In the stroke study excerpt below, rewrite the paragraph beginning "This study has several limitations" as a short bulleted list that keeps its main facts.

- _Excerpt_
>>>>
Similarly, cognitive variables were not significantly associated with performance in functional walking tasks (10MWT, TUG). This differs from some previous reports (13, 15). A discrepancy potentially attributable to methodological differences such as variations in control for confounders. Moreover, single-task walking performance is primarily associated with physiological factors like lower limb strength (37). In neurological populations, cognitive associations with gait typically become evident only under dual-task conditions that impose explicit cognitive load (38). Although the TUG inherently involves executive demands, its single-task version might be insufficiently sensitive to detect cognitive effects when basic physical function varies substantially across individuals. Collectively, these observations imply that in stroke, single-task walking performance may be closely linked to physiological capacity, which could overshadow the contribution of specific cognitive domains.
Based on these exploratory findings, preliminary considerations for stroke rehabilitation can be suggested, with the clear understanding that they require validation before clinical application. In assessment, executive function could serve as a potential indicator of postural control risk; screening with the Shape Trail Test might aid in earlier fall risk identification. Regarding intervention, rehabilitation could be tailored to cognitive profiles. For example, participants with impaired executive function might be candidates for integrated cognitive-motor training to explore its potential to enhance postural control, while those with relatively preserved visual memory could be considered for a protocol with reduced visually guided training and increased eyes-closed balance exercises. The effects of such tailored approaches should be evaluated on an individual basis and in future controlled studies to avoid overgeneralization.
This study has several limitations. Its cross-sectional design precludes causal inferences, and longitudinal studies are needed to validate the predictive role of cognitive domains. Although the sample size was adequate for detecting medium effects, it may be under powered to identify weaker associations. Not all potential confounders were included, which may affect the precision of the estimates. As participants were primarily in the acute or subacute phases, generalizing findings to other stages or populations requires caution. Finally, multiple statistical tests were conducted across regression models without formal correction for multiple comparisons, and the analysis was restricted to linear associations. Consequently, the findings are preliminary and require confirmation in future studies with larger samples, comprehensive covariate control, and analytical methods capable of exploring non-linear relationships.
Conclusion
This exploratory study indicates that specific cognitive domains, notably executive function and visual memory, are robustly associated with distinct aspects of postural control but demonstrate limited association with single-task functional walking measures. This pattern underscores the centrality of cognitive-motor task demand matching in understanding cognition-motor interactions.
<<<<
- _Record set_
>>>>
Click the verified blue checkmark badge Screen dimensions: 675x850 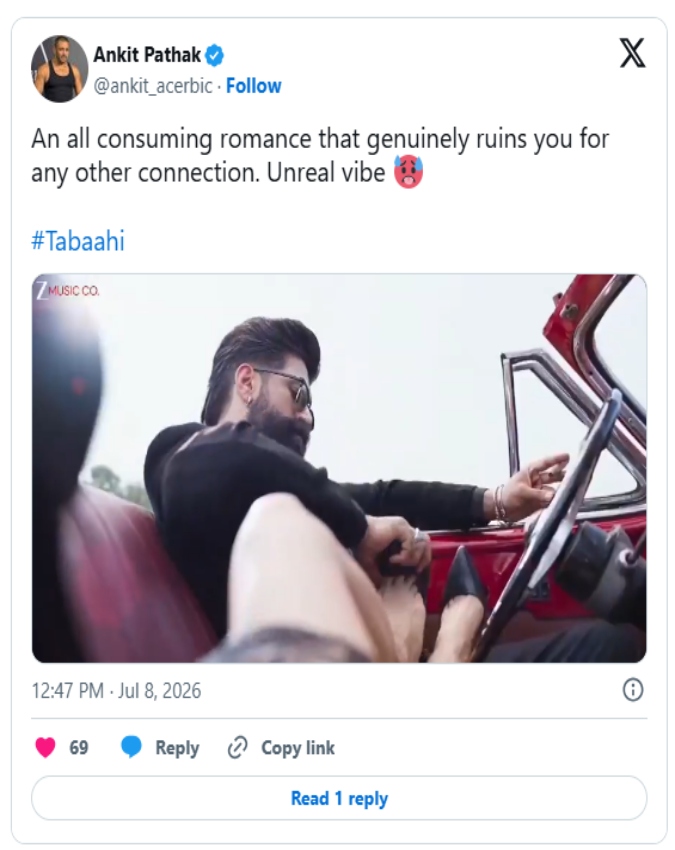point(214,55)
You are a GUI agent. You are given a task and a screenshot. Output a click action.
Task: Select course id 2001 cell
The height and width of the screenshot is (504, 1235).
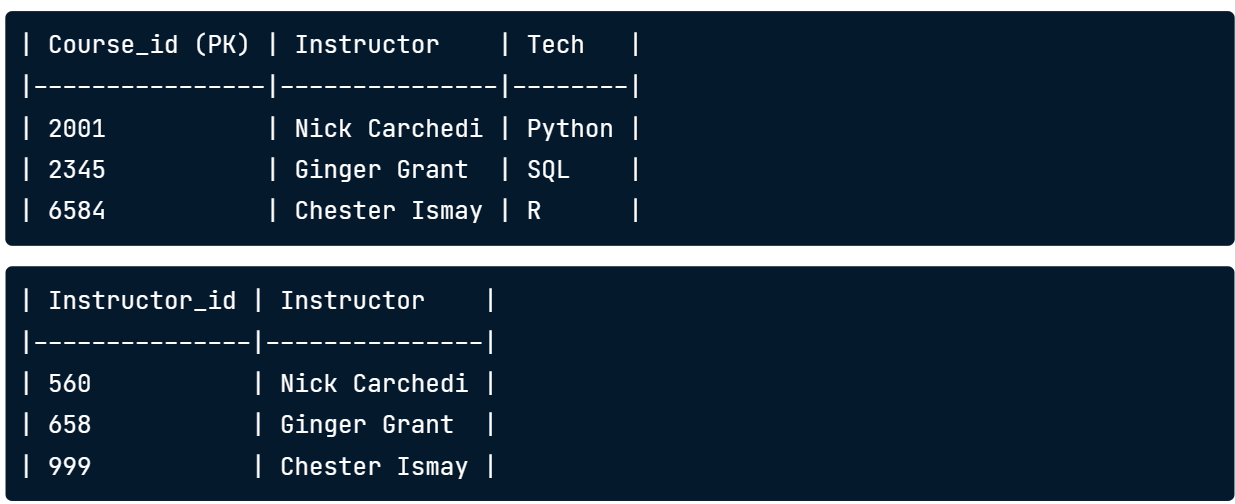77,128
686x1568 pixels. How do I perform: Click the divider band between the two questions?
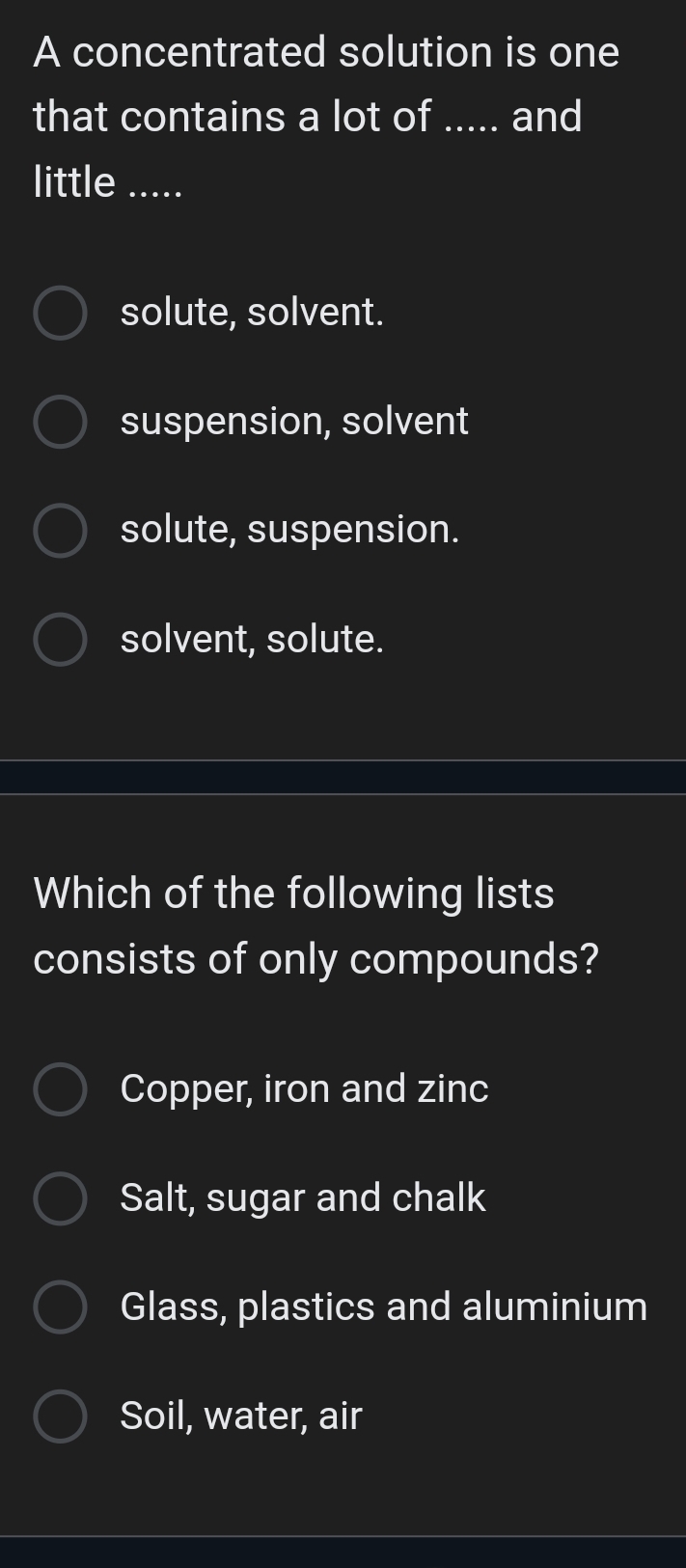[343, 777]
<<<<
- _Solution for this task_
- The cross-sectional design rules out causal inferences; longitudinal studies are needed to validate the predictive role of cognitive domains.
- The sample size was adequate for medium effects but may be underpowered for weaker associations.
- Not all potential confounders were included, which may affect the precision of the estimates.
- Participants were mainly in the acute or subacute phases, so generalizing to other stages or populations requires caution.
- Multiple tests were run across regression models without correction for multiple comparisons.
- The analysis covered only linear associations.
- The findings are therefore preliminary. They need confirmation in larger studies with fuller covariate control and methods that can explore non-linear relationships.